> **Goal of the exercise**
Lines from the one containing "Buy it now (1103, 688)" through the last line of the records below need to be repeated exactly; nothing else, and no pictures.

-- The records follows --

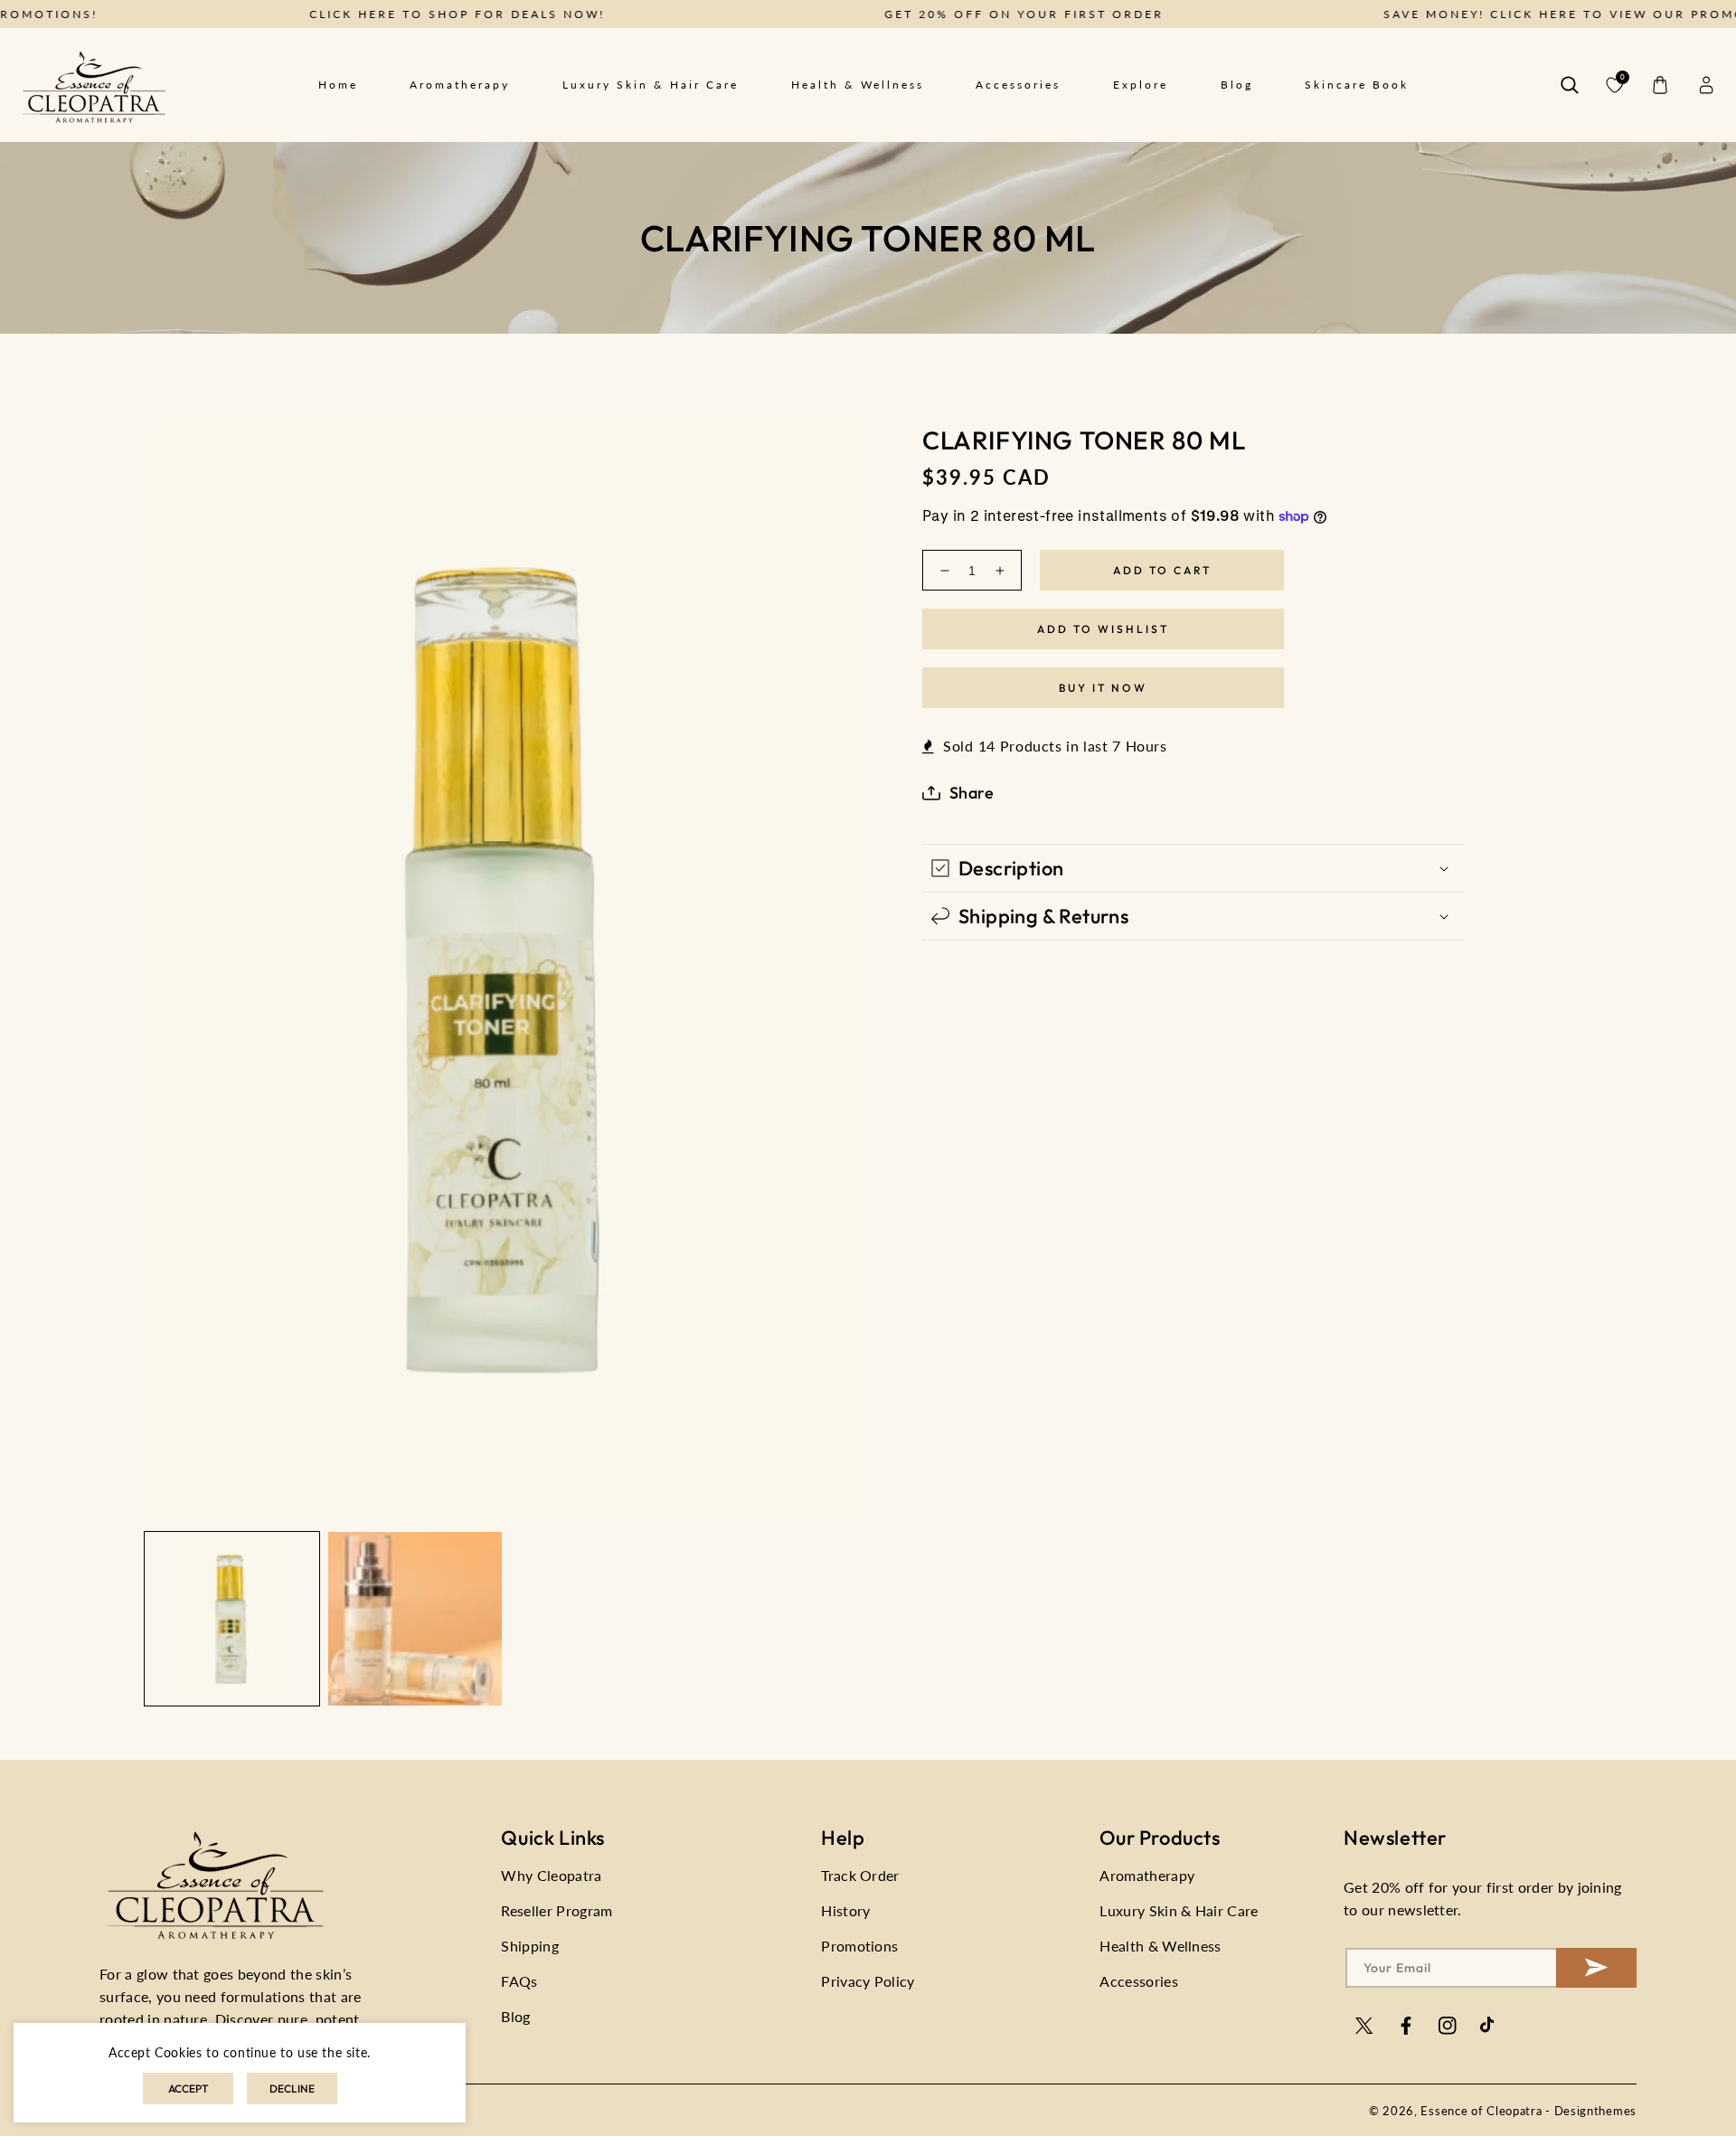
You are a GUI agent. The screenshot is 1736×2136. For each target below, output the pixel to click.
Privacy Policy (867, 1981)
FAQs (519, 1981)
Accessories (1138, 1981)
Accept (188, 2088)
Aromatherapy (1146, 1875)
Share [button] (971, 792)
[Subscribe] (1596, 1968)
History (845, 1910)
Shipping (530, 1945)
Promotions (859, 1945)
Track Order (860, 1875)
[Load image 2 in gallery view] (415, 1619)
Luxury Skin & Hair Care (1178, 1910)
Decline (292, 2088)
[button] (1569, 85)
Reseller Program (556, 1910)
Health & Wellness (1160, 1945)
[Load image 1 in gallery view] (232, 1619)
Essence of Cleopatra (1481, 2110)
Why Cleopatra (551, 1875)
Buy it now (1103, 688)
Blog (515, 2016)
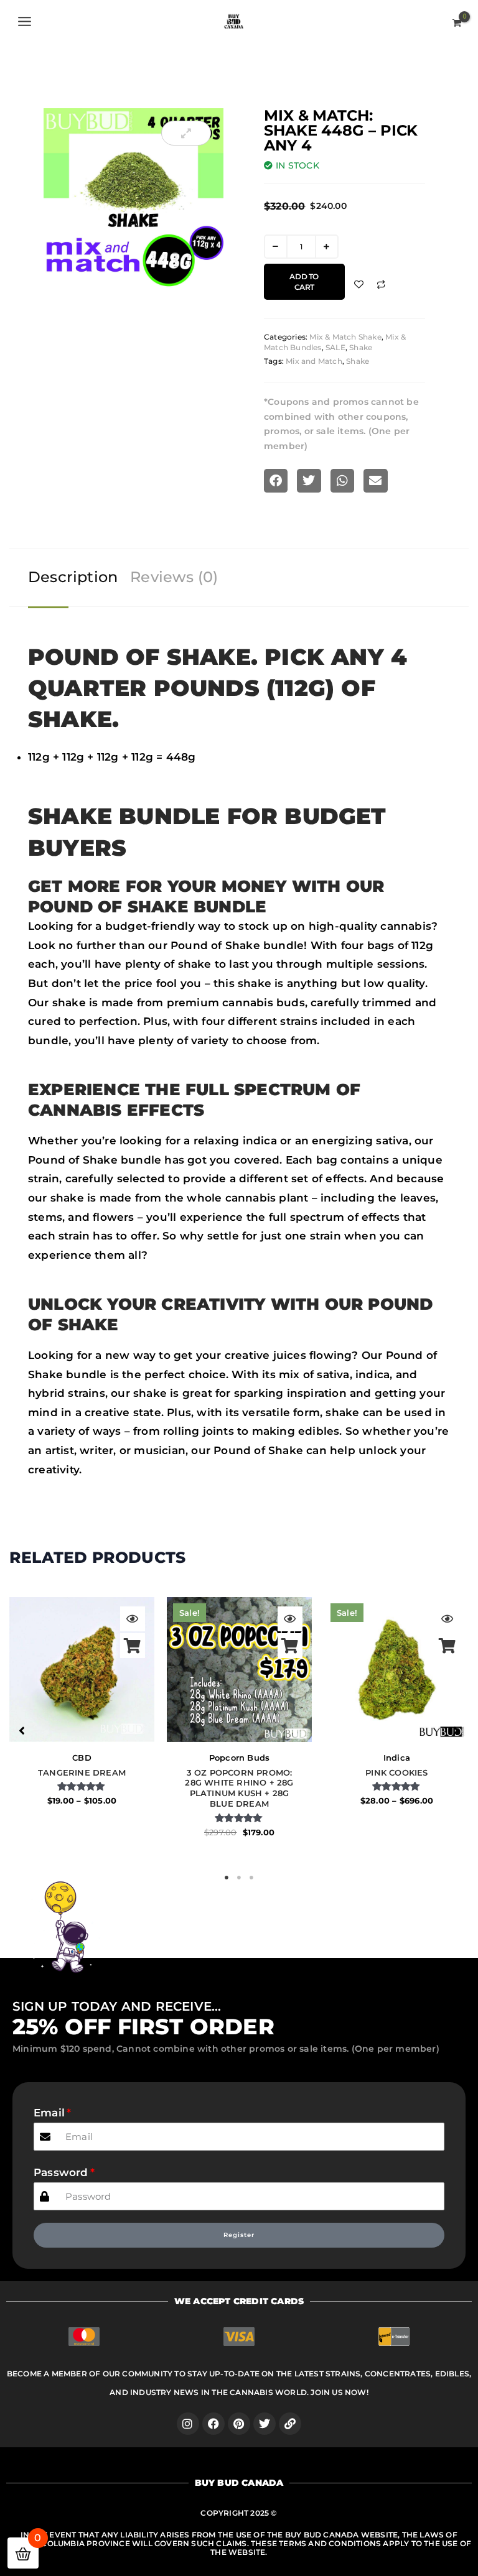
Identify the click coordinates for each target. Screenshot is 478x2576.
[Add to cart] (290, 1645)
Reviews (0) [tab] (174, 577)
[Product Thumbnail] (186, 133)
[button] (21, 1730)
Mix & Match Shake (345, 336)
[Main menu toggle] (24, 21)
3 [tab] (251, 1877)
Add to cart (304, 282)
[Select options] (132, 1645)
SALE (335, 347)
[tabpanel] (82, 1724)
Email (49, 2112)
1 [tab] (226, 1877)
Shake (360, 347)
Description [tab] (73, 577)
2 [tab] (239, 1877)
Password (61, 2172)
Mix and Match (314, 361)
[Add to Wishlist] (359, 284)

-- The records concluded --

> **Output for this exercise**
Buy it now (1103, 688)
Blog (515, 2016)
Identify the click coordinates for each target. Screenshot is 478x2576.
[Add to cart] (290, 1645)
Reviews (0) [tab] (174, 577)
[Product Thumbnail] (186, 133)
[button] (21, 1730)
Mix & Match Shake (345, 336)
[Main menu toggle] (24, 21)
3 [tab] (251, 1877)
Add to cart (304, 282)
[Select options] (132, 1645)
SALE (335, 347)
[tabpanel] (82, 1724)
Email (49, 2112)
1 [tab] (226, 1877)
Shake (360, 347)
Description [tab] (73, 577)
2 [tab] (239, 1877)
Password (61, 2172)
Mix and Match (314, 361)
[Add to Wishlist] (359, 284)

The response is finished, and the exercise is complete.